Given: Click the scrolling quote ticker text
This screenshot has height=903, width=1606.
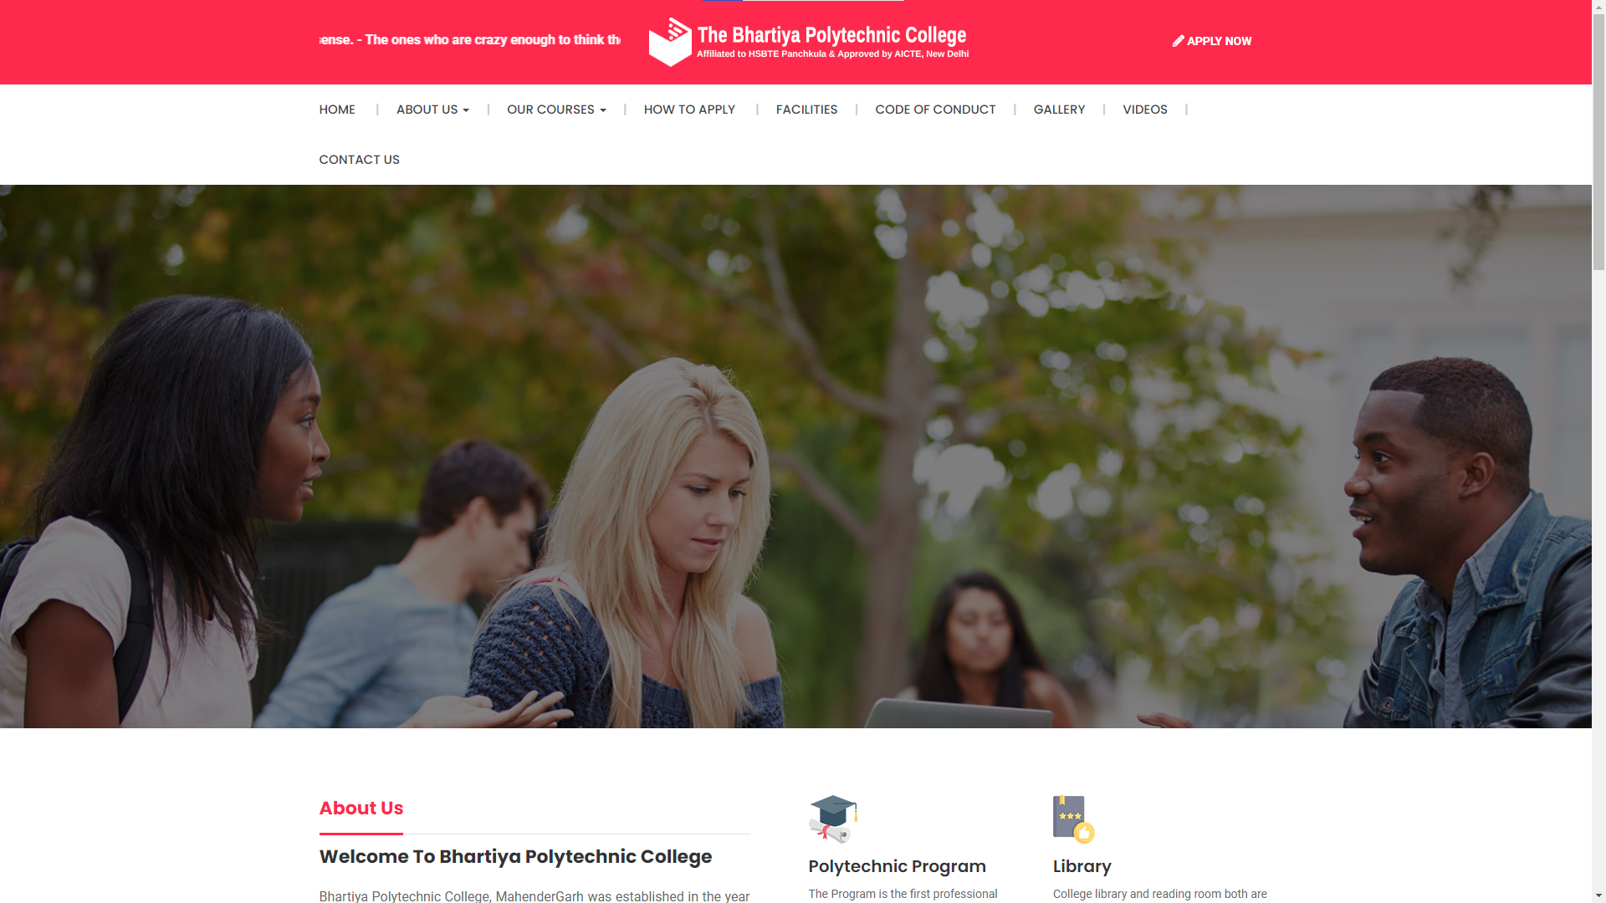Looking at the screenshot, I should pos(469,40).
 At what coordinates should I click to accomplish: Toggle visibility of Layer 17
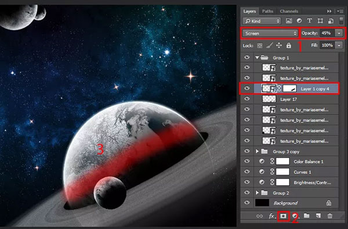(x=247, y=99)
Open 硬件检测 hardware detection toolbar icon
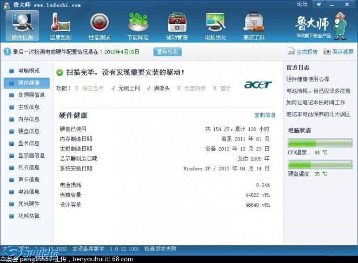 click(22, 25)
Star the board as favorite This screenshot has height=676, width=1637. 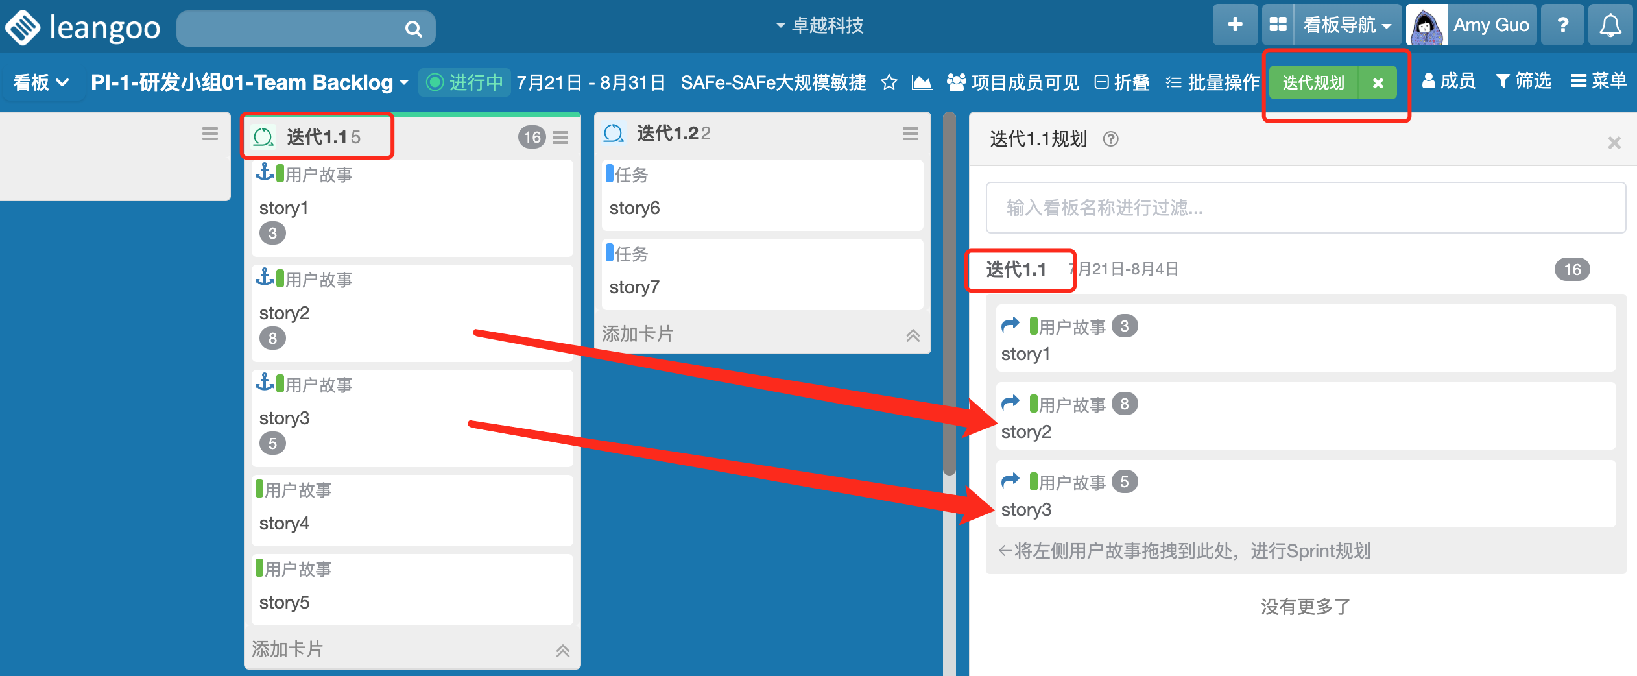click(x=889, y=82)
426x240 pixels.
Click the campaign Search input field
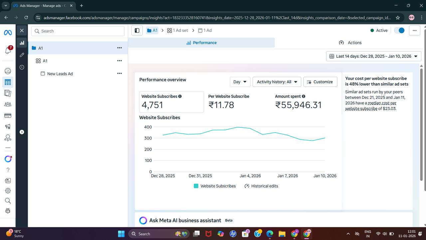point(78,31)
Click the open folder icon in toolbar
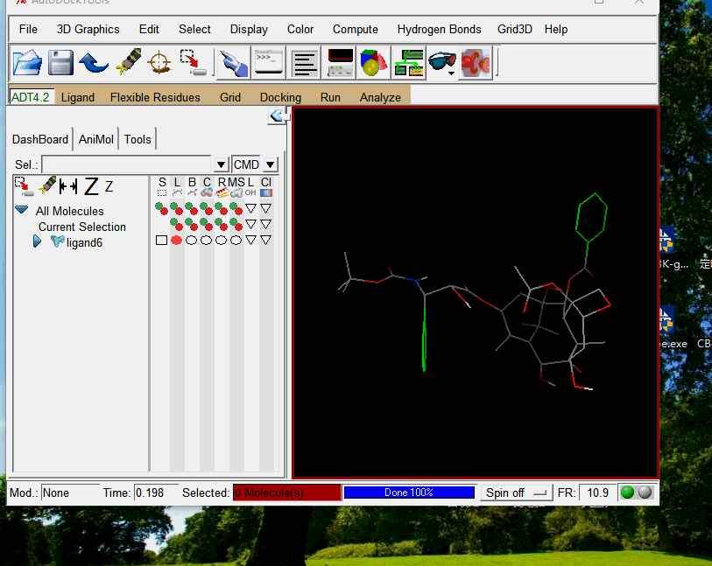This screenshot has height=566, width=712. (x=27, y=63)
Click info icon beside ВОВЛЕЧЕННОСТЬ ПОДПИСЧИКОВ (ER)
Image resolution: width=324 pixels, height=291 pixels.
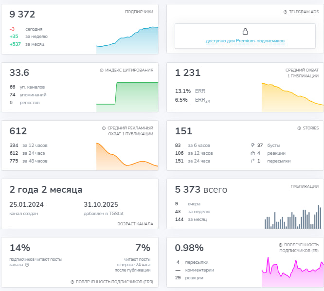click(x=281, y=245)
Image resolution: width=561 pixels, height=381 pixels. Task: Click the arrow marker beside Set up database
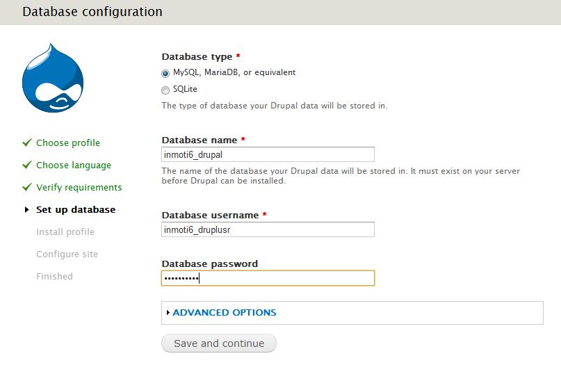pos(27,209)
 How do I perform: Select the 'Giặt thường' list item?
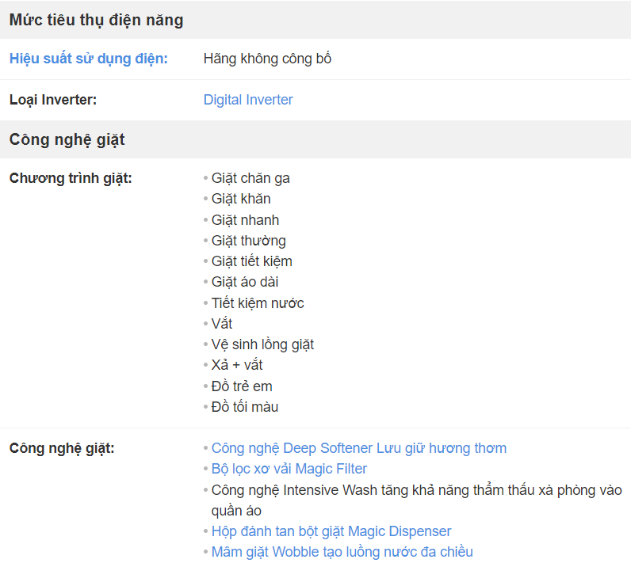tap(249, 240)
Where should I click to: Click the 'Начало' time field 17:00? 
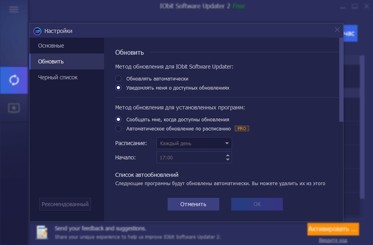190,157
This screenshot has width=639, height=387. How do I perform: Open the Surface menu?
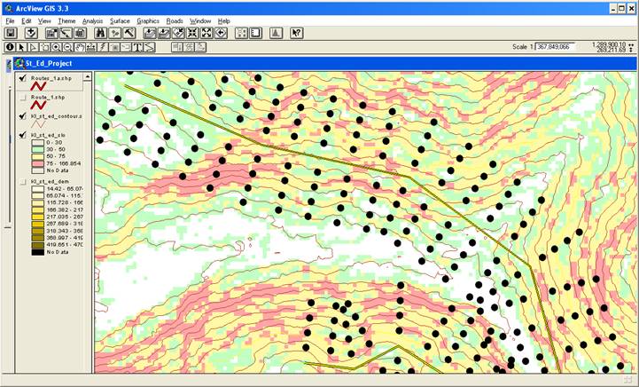(x=120, y=20)
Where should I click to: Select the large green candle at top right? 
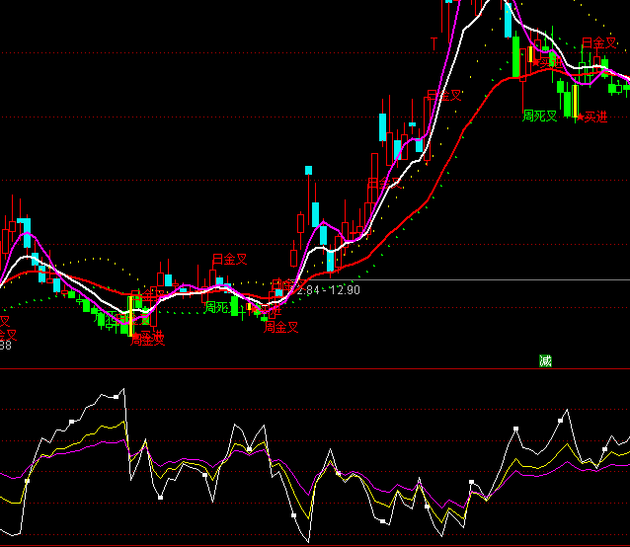click(x=515, y=56)
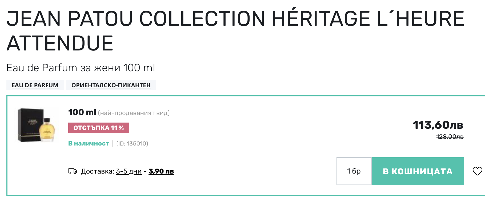This screenshot has height=204, width=485.
Task: Click the crossed-out old price 128,00лв
Action: pyautogui.click(x=450, y=137)
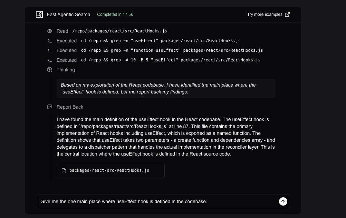This screenshot has width=346, height=218.
Task: Click the Completed in 17.5s status text
Action: [x=115, y=14]
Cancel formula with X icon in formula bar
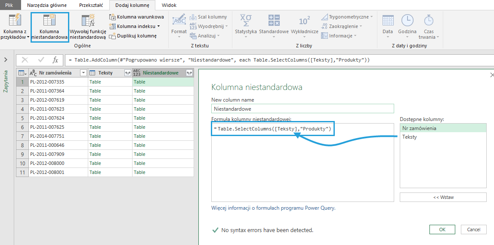The height and width of the screenshot is (245, 494). [x=25, y=60]
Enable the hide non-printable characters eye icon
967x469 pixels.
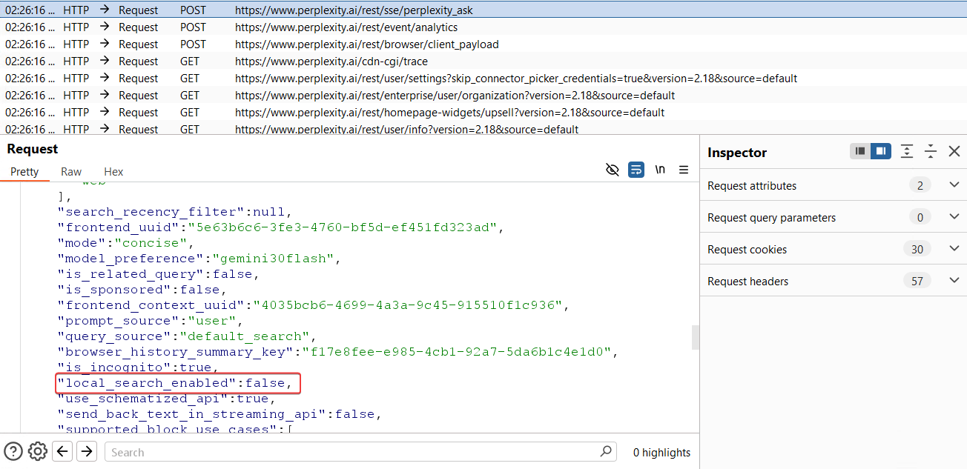coord(612,170)
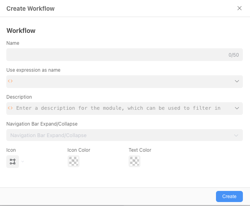Click the expression icon in Use expression field
The height and width of the screenshot is (206, 250).
pyautogui.click(x=10, y=81)
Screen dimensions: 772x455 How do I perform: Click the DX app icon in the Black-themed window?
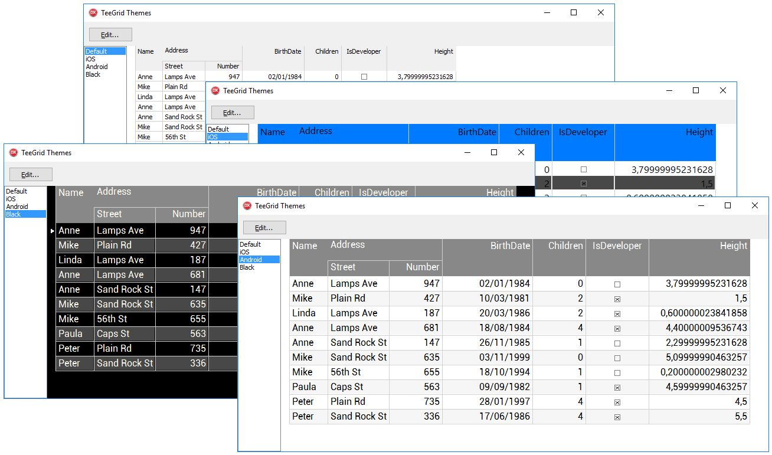click(14, 153)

════════

Task description >> Only the lines from the line with "Click info icon" through the final line of the material belong in the answer, copied exactly and without pictures.

Solution for this exercise >>
Click info icon beside ВОВЛЕЧЕННОСТЬ ПОДПИСЧИКОВ (ER)
Image resolution: width=324 pixels, height=291 pixels.
click(x=281, y=245)
Image resolution: width=561 pixels, height=381 pixels. Task: Click the arrow marker beside Set up database
pos(27,209)
 How do I perform: Select the 'Giặt thường' list item?
tap(249, 240)
Where should I click to: Click the 'Начало' time field 17:00? 
190,157
This screenshot has width=639, height=387. How do I perform: Open the Surface menu?
(x=120, y=20)
Where should I click to: Select the large green candle at top right? 
click(x=515, y=56)
This screenshot has height=204, width=485.
Task: Click the crossed-out old price 128,00лв
Action: pyautogui.click(x=450, y=137)
This screenshot has width=346, height=218.
Task: Click the Completed in 17.5s status text
Action: [x=115, y=14]
Cancel formula with X icon in formula bar
The height and width of the screenshot is (245, 494). [x=25, y=60]
Enable the hide non-printable characters eye icon
967x469 pixels.
coord(612,170)
Click the expression icon in Use expression field
The height and width of the screenshot is (206, 250).
pyautogui.click(x=10, y=81)
Screen dimensions: 772x455 How do I perform: Click the DX app icon in the Black-themed window?
click(14, 153)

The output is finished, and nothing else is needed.